The answer lies partly in the fact that “the Darjeeling problem” was never quite solved. The state’s plan to quell the demand for Gorkhaland by giving the locals more autonomy brought only limited results. The GTA, arguably still weaker than its counterparts in other states, was never satisfied with the powers it had been given and publicly accused the state government of betraying its trust. The long-standing ethnic and linguistic factors that had driven the Gorkhaland movement for over a century didn’t go away overnight either. Naturally then, when the Banerjee government announced that Bengali would be made compulsory in all schools in the state, the Nepali-speaking hill communities were not pleased. The perception is that it is this language imposition that served as the spark that lit the fire of unrest. But the Banerjee government rolled back the language requirement almost a week ago. Why then has the protest intensified in recent days?

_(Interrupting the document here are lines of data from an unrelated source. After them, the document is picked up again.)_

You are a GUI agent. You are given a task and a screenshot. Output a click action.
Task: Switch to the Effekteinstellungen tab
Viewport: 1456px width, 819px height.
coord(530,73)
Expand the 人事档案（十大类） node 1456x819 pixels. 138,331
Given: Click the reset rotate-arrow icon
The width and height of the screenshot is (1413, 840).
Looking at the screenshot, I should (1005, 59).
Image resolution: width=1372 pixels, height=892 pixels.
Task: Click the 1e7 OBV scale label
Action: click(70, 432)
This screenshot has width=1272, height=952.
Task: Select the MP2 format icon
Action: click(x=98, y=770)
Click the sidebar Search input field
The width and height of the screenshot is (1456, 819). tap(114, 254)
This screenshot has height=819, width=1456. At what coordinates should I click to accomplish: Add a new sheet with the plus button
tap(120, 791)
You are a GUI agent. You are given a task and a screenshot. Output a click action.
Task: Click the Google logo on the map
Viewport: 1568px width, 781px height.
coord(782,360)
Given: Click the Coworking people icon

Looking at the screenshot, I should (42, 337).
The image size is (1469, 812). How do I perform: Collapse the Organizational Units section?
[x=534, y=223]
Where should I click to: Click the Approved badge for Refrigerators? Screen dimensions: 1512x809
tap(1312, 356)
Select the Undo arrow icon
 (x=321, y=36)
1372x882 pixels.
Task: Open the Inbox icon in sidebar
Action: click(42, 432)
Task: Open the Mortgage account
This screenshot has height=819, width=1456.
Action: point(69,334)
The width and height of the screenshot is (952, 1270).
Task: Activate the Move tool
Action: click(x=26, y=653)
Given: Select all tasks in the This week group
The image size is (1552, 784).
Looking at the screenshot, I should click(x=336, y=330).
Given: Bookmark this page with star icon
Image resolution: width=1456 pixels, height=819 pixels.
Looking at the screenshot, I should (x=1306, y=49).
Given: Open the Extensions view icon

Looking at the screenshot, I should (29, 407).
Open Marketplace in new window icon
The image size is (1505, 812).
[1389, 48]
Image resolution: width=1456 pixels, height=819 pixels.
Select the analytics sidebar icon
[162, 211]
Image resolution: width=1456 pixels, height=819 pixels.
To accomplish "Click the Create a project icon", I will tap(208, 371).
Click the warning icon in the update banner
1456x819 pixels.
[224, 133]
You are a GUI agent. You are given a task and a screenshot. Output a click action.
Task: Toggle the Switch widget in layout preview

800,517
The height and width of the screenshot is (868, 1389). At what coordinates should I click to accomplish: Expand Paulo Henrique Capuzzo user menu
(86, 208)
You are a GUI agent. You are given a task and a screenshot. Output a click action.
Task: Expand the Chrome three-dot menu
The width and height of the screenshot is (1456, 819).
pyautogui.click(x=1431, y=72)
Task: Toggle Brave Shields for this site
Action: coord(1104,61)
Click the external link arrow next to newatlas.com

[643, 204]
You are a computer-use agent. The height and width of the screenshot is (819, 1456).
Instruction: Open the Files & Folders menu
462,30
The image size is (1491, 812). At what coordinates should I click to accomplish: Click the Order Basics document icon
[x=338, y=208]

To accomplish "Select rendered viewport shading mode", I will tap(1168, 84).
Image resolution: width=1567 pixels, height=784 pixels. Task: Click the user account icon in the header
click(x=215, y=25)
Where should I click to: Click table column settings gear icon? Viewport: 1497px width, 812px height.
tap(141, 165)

The answer, perhaps, is that while the protest has its roots in long-standing ethnic and linguistic factors, the current flare-up is the result of a political turf war between Banerjee and her Trinamool Congress (TMC) party on the one hand, and the GJM and its ally, the Bharatiya Janata Party (BJP), on the other.
On its part, the TMC has made bold moves into the latter’s territory. The language announcement of 15 May was the proverbial red rag, but the more important development came two days later. On 17 May, the TMC won a rare victory in the civic elections held in the hill districts. The party took the Mirik municipality (winning six of the nine wards) and even secured one seat in the 32-ward Darjeeling municipality. The GJM still came out on top in the region—winning Darjeeling, Kurseong and Kalimpong—but the TMC win was not easy to swallow. The hill parties and the plains parties have had an unwritten understanding over the years that except in assembly and parliamentary polls, the latter would for all practical purposes keep out of the former’s electoral space. With the Mirik win, the TMC has effectively upended that old arrangement. Indeed, it is against this backdrop that Banerjee’s provocative 8 June cabinet meeting held in Darjeeling—for the first time in four decades—must be viewed.
That is not all. In her efforts to make headway into Gorkha territory, Banerjee has also made a carefully calibrated attempt to break the Gorkha stranglehold. For example, earlier this year her government carved out Kalimpong district from Darjeeling, clearly with an eye on the 2019 poll. Banerjee has also reached out to the region’s ethnic minorities, such as the Lepchas, the Tamangs and the Bhutias, with the establishment of “development boards”—much to the chagrin of the GJM and its chief Bimal Gurung.
In recent years, Gurung, once a firebrand leader who successfully took on the mighty Subhash Ghisingh, has struggled to deliver on good governance and his popularity has sagged. Note that on Monday, the first day of the bandh, the public response was lukewarm. Tuesday was more effective primarily because trade unions representing tea-garden workers joined in, demanding better wages. It will be interesting to see how Gurung leads the campaign from here on, especially with the GTA election due soon. He has a tough battle ahead—after the civil polls in May, he said, “This is one last chance that the people have given us”—and can be expected to leverage the Gorkhaland demand to the hilt.
For the BJP, which is allied to the GJM and aggressively building its presence in Bengal, this works fairly well. Though the Centre has been quiet on Gorkhaland demands at this time, the BJP, which has an MP in Darjeeling, supports the cause. And it will, no doubt, use it to open up the political space in Bengal for itself.
In short, Darjeeling will be the primary theatre where Bengal politics will play out. For the TMC, Darjeeling is the last frontier—the only part of Bengal that is not fully under its control. For the BJP, it is one of its early stepping stones. And for the GJM, this is a battle for survival.